# Idle issues, stalling.



## Nain (Mar 17, 2010)

This is kind of a re-post but I'm getting so frustrated with this I'm hoping someone here can help me sort this out. I've been having problems with my brute since about 70hrs on the clock, before that it ran 100% nothing stands out to be any sort of a cause.

I'll link some sound clips of my machine running, sputtering and stalling as it usual does at idle. I brought it to my dealer and it seemed to be OK when I picked it up after they looked at it, all they said they did was check the TPS and it was in spec.

Anyhow when I got it back to my house 300KM away needless to say I wasn't to excited when it started doing to the exact same thing it was when I brought it to the dealer. Here's some sound clips of it running.

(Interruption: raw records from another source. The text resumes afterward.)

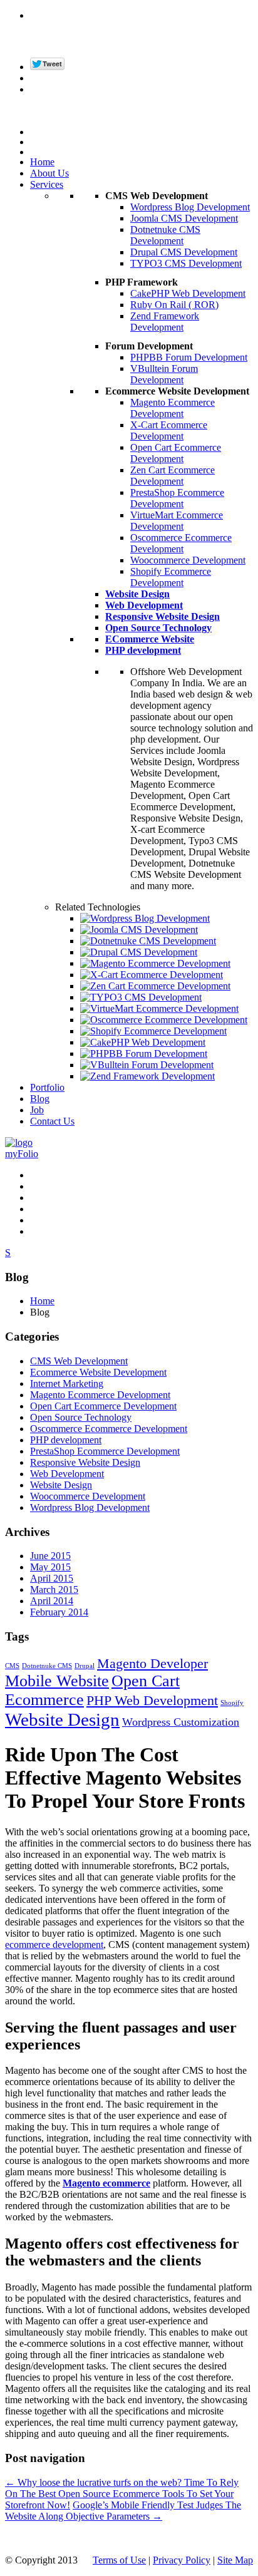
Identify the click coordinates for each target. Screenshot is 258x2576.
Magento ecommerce (106, 2183)
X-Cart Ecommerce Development (168, 430)
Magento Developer (152, 1663)
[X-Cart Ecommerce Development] (151, 974)
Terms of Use (119, 2560)
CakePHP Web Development (187, 293)
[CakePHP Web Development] (142, 1042)
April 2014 (51, 1600)
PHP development (65, 1440)
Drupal (85, 1665)
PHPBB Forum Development (188, 357)
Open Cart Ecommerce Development (175, 453)
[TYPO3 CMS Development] (141, 997)
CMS (12, 1665)
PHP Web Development (152, 1700)
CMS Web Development (79, 1361)
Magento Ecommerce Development (172, 408)
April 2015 (51, 1578)
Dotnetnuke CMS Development (165, 235)
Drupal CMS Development (183, 252)
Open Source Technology (81, 1417)
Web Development (67, 1473)
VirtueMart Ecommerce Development (176, 521)
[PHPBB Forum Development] (143, 1053)
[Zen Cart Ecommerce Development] (155, 986)
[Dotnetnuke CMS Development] (148, 940)
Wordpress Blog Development (190, 207)
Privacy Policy (181, 2560)
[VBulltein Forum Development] (147, 1064)
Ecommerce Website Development (98, 1372)
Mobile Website (57, 1681)
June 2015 (50, 1555)
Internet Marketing (66, 1383)
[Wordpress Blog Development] (145, 918)
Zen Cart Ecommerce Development (172, 476)
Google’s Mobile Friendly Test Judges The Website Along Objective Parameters (123, 2511)
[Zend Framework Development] (147, 1076)
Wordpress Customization (180, 1722)
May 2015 (50, 1567)
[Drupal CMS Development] (138, 952)
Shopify (232, 1702)
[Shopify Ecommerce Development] (153, 1031)
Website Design (61, 1485)
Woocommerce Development (187, 560)
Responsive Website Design (85, 1462)
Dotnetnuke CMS (47, 1665)
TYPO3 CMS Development (186, 263)
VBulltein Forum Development (164, 374)
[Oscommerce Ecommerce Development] (163, 1019)
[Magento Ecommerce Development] (155, 963)
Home (42, 1301)
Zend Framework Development (164, 321)
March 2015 (54, 1589)
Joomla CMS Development (184, 218)
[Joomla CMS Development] (139, 929)
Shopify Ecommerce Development (170, 577)
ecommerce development (54, 1944)
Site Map (235, 2560)
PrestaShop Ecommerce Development (177, 498)
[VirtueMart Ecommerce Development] (159, 1008)
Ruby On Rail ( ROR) (174, 304)
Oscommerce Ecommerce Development (181, 543)
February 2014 (59, 1612)
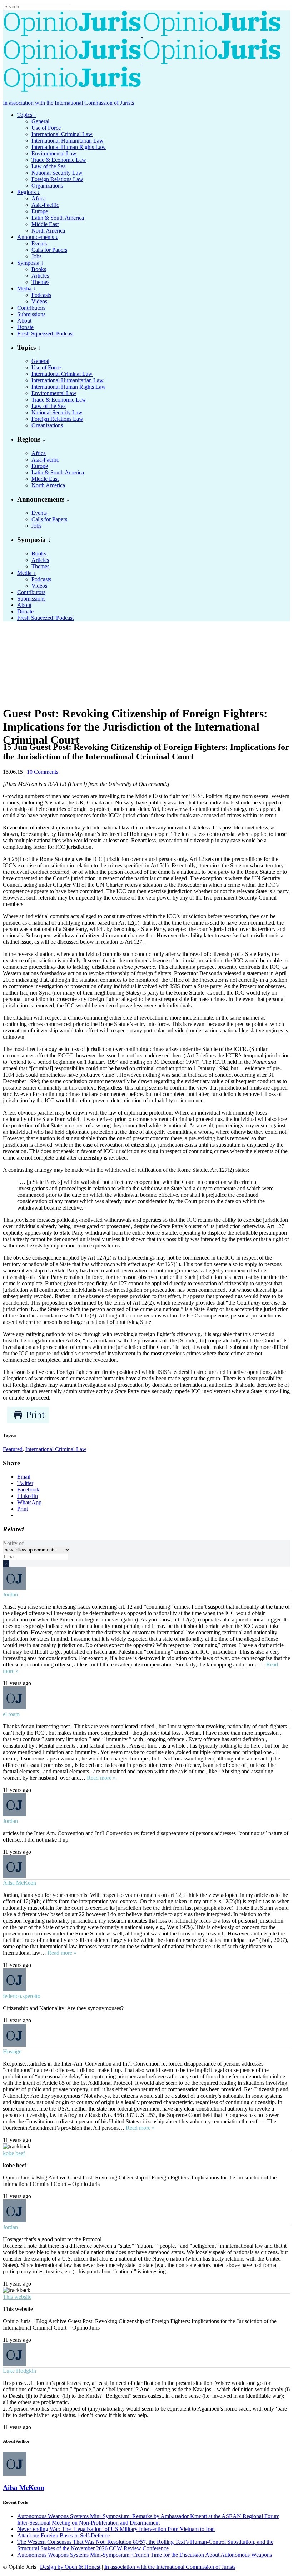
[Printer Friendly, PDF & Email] (28, 1421)
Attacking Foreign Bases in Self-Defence (63, 2535)
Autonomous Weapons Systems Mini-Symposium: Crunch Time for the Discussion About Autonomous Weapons (144, 2555)
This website (17, 2297)
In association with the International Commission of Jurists (68, 103)
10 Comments (42, 772)
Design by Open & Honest (70, 2567)
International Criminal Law (55, 1449)
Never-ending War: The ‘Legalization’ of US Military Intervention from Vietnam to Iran (116, 2529)
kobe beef (14, 2153)
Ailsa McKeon (19, 1883)
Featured (13, 1449)
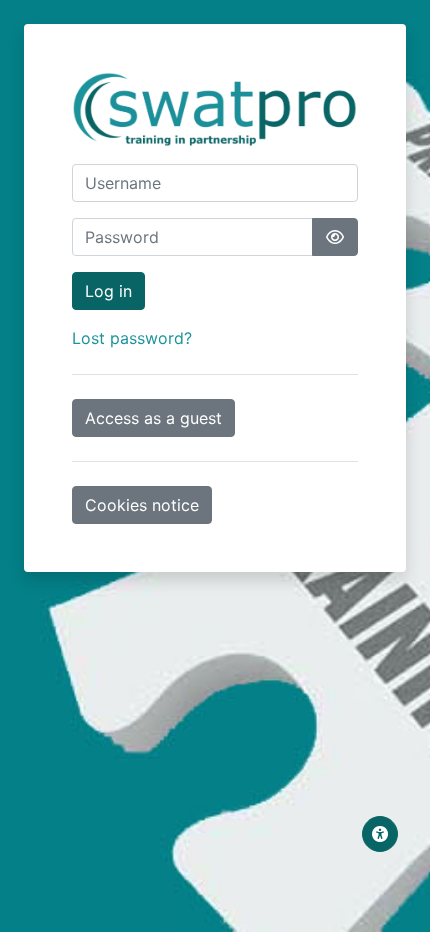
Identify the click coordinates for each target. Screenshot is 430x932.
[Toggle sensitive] (335, 237)
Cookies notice (142, 505)
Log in (108, 291)
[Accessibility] (380, 834)
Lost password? (132, 338)
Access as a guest (153, 418)
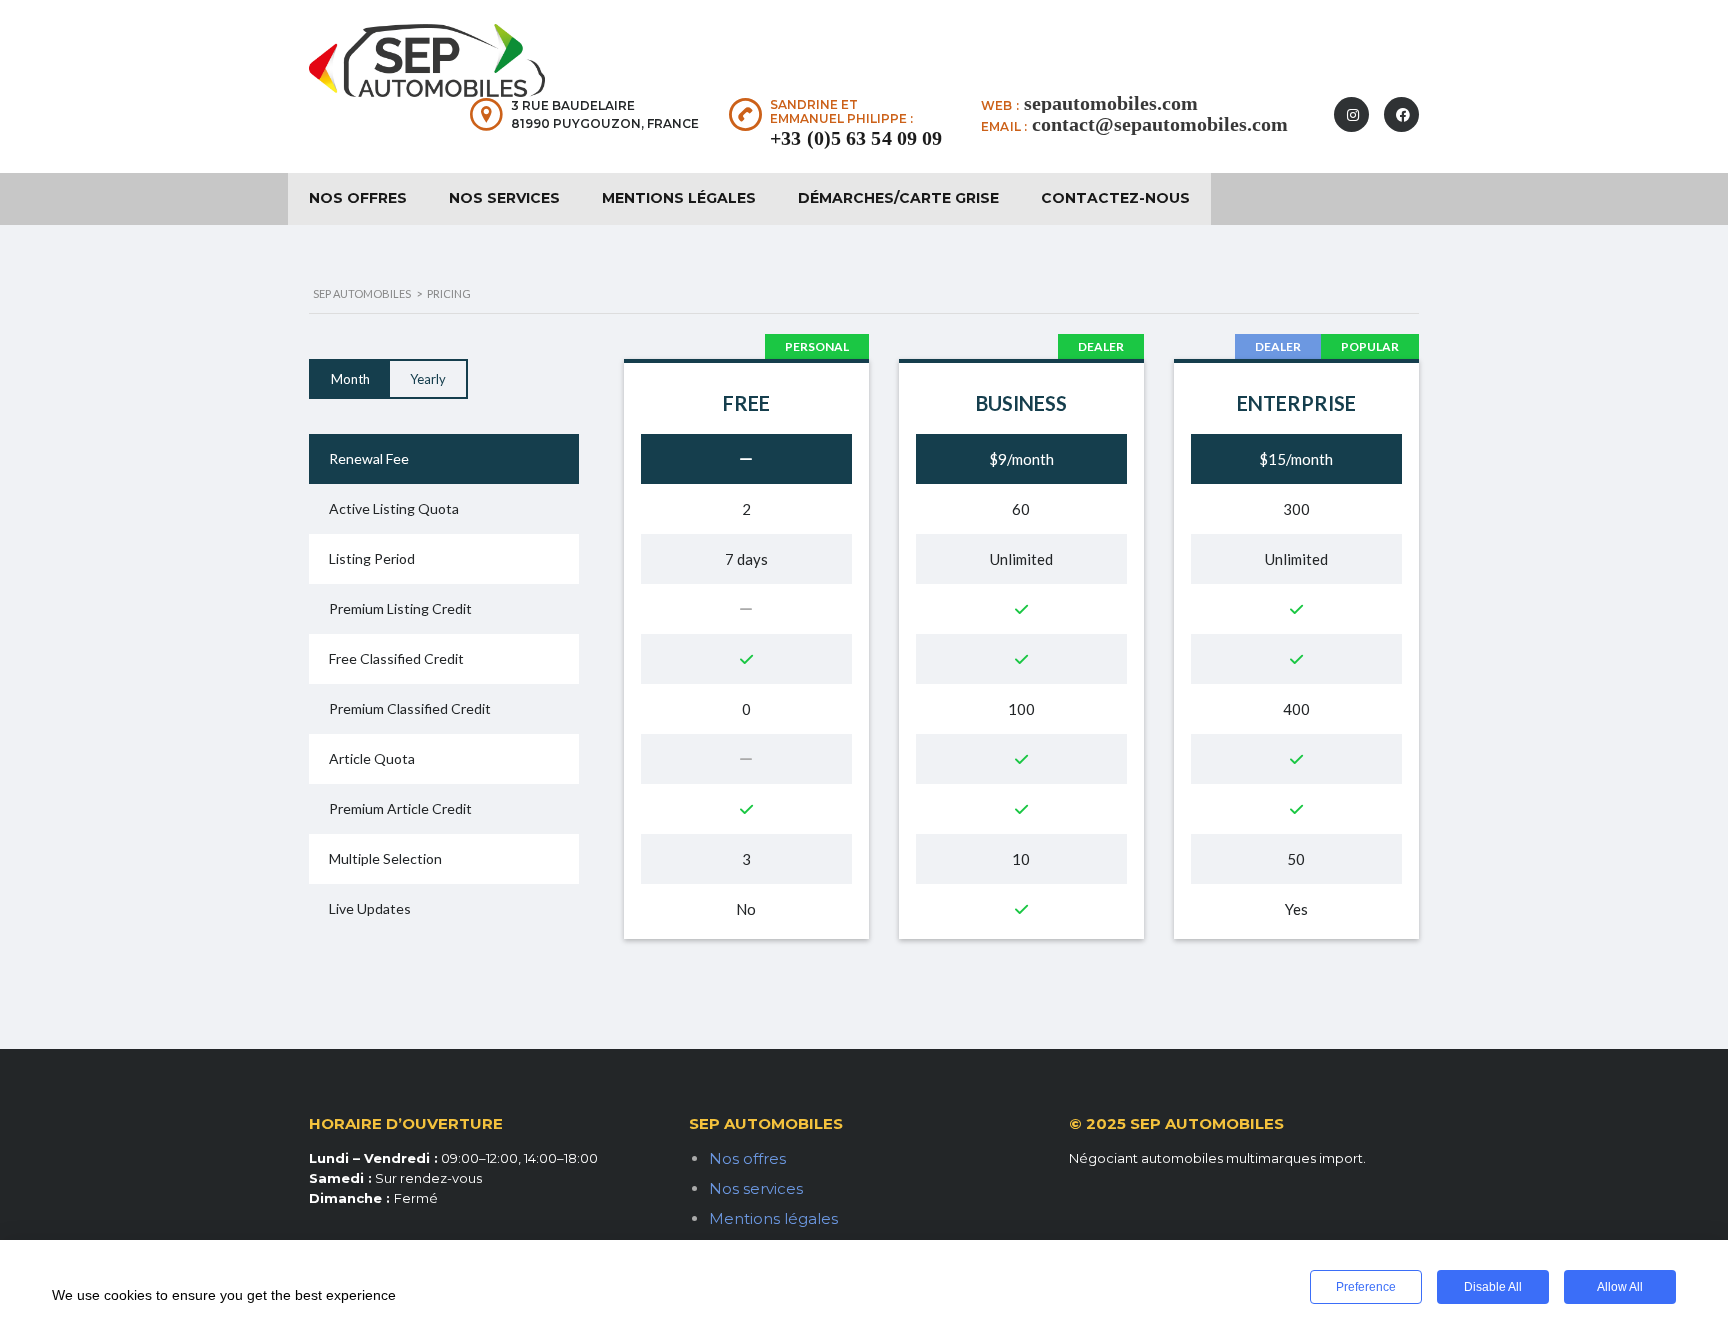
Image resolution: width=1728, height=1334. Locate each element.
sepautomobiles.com (1111, 103)
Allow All (1620, 1287)
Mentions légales (679, 198)
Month (350, 379)
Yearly (428, 379)
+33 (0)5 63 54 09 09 (856, 138)
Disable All (1493, 1287)
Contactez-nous (1115, 198)
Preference (1366, 1287)
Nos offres (358, 198)
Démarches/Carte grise (898, 198)
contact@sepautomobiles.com (1160, 124)
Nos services (504, 198)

http://www.the-grand-line.com/jeff/idle.mp3
http://www.the-grand-line.com/jeff/idle_high.mp3
http://www.the-grand-line.com/jeff/idle_low.mp3

Thanks for any help in advance.


----------



## skid (Jun 18, 2009)

is it stalling out while your riding it? And when your on the throttle does it do this?


----------



## NMKawierider (Apr 11, 2009)

To me its clearly missfiring on both cylinders on certian strokes. Partial ignation failure. For some reason the signal to charge...or rather discharge...the coils is missing once in a while...and its at all RPMS. You just feel it better at low RPMs. Crankshaft position sencer can do that. Also a failing controler. One bad coil would ony do that to its cylinder...not both.


----------



## Nain (Mar 17, 2010)

It's only at idle when I'm on the gas it seems to be fine (unless it's very little throttle then sometimes it sounds like it's missing), if i cut the throttle after riding and let it come to an idle it will almost always backfire and most of the time stall. It's not 100% consistent sometimes it will idle fine then i take off let it come to an idle again and it's all over the place and stalling.

Any other ideas of what it may be?


----------



## randycj7 (Apr 12, 2010)

I would check the plugs and plug wires. Mine was doing something simular and it was the back CYL plug wire had come disconected. It was spitting and sputering and poping like yours.


----------



## kawi27 (May 19, 2010)

i got the same problem.. and never found out what it was????


----------